5G and CX: Standing Alone, Together

Stand-alone 5G networks will rise or fall on the strength of their collaborations and the ability of service providers to manage them.

The transition from a hybrid 4G/5G network to a pure 5G environment means there are a lot more things to think about, and a lot more moving parts and service partners to manage. And those operators that are interested in maintaining and enhancing their customer experience—which, frankly, should be all of them—must prepare now for that collaborative 5G customer experience of the future.

Of course, it is difficult for operators to prepare for the use cases of tomorrow when they do not know exactly what those innovative developers are cooking up in the background. However, they do know the advanced characteristic of a stand-alone 5G network that developers will most likely want to leverage. That characteristic is primarily low latency connections which operators and vendors alike have talked about endlessly.

The 5G CX conundrum

Operators also know the areas that are most likely to cause customer concern and consternation. A groundswell of headline-grabbing stories about 5G network vendors has gotten consumers worried about 5G’s security, privacy and the protection of their personal data.
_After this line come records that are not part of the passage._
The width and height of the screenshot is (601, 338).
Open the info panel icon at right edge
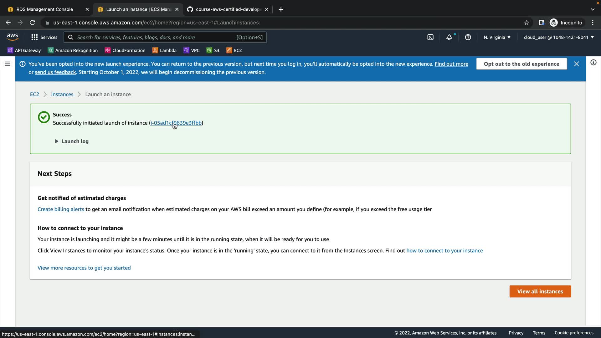593,63
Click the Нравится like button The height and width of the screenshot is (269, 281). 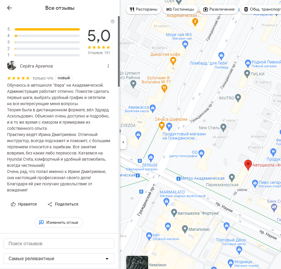pos(24,204)
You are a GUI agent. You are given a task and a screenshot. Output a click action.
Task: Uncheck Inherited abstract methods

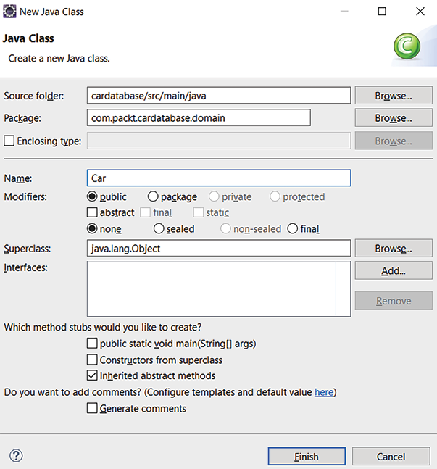(92, 375)
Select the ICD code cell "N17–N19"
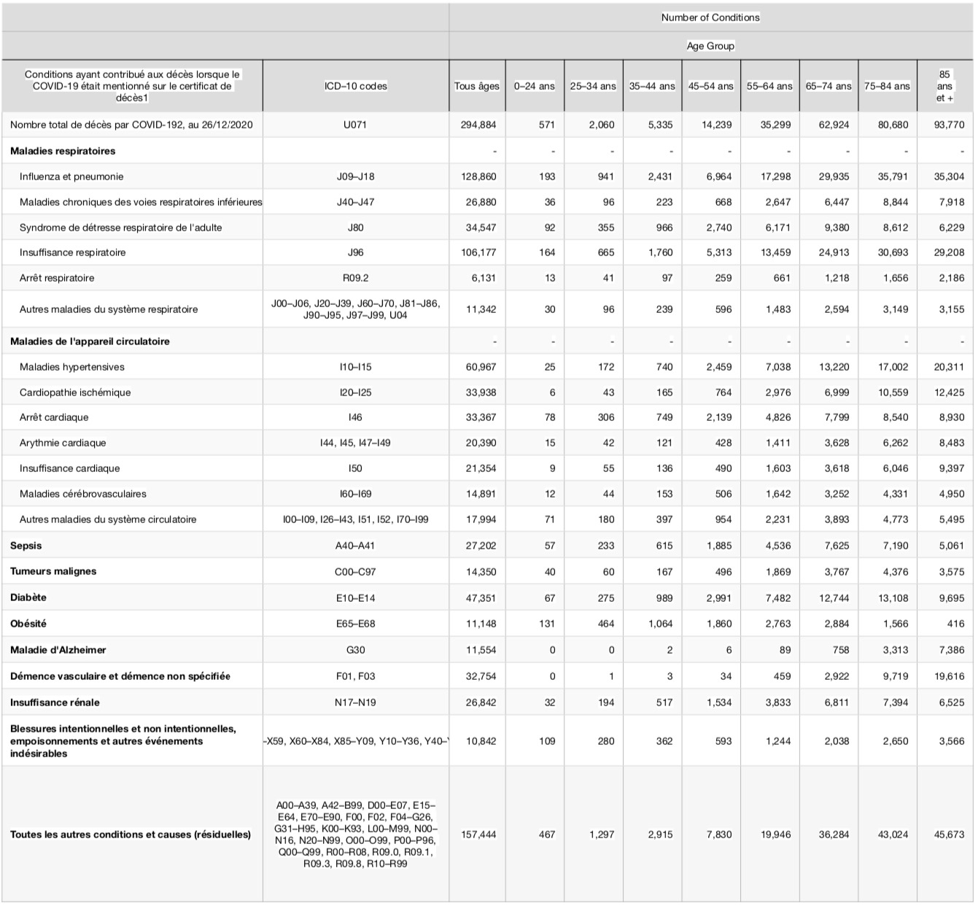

In Europe, the EU has cited the increased security risks posed by 5G. Ironically, this is because one of the key features of a 5G network—the ease with which services can be connected to it over open APIs—is also a feature that arguably makes it more vulnerable to hackers. As such, this is an issue that operators can neither ignore nor underestimate.

Forward-looking service providers are focusing their attention on the elements they need to master in order to deliver 5G services that can protect the customer experience. These are availability, reliability, and the security of the service and the end-to-end connection.

In addition, operators must also focus on interoperability. Given the partnership and collaborative approach to service delivery within the 5G ecosystem, measures must be put in place to test that all the various parts work together as expected. It’s no small task. According to Ericsson, annual shipments of 5G devices are projected to reach 160 million units by the end of 2020. That will be a plethora of platforms, protocols and products to manage and test.

When developing “minimum viable products” (MVPs) to release to the market, it’s important to bear in mind that it is likely these are going to be limited in terms of feature set, but that should not apply to the quality of the experience. Operators therefore have to ensure—and must have processes in place to test and prove—that all the features of the MVPs as they come online work perfectly. They must also be able to test and approve additional features as they are added.

Customers who have a poor experience with a failing 5G product or service will blame the supplier, the network, or even both. And in the race to secure the early adopters in an ultra-competitive market, operators cannot afford to have failing products and irate subscribers. Putting in place the controls that test those products and services and prevent them from being live on the network until they work flawlessly is the only way to maintain that excellent customer experience and retain your subscribers.

What’s more, given the number of players—large and small—that are likely to be involved in rolling out 5G services, testing is going to be more challenging and more difficult than anything the operators have faced before. That’s why there are now several labs where multiple vendors and operators can work in collaboration to test out potential 5G services together.

Stand-alone 5G networks will rise or fall on the strength of their collaborations and the ability of service providers to manage them and guarantee the service levels required. If that isn’t top of mind right now, they are in danger of putting their overall customer experience at risk.

Operators that aren’t focused on this would be wise to heed another Benjamin Franklin saying: “Lost time is never found again.” The time to perfect your 5G customer experience is now.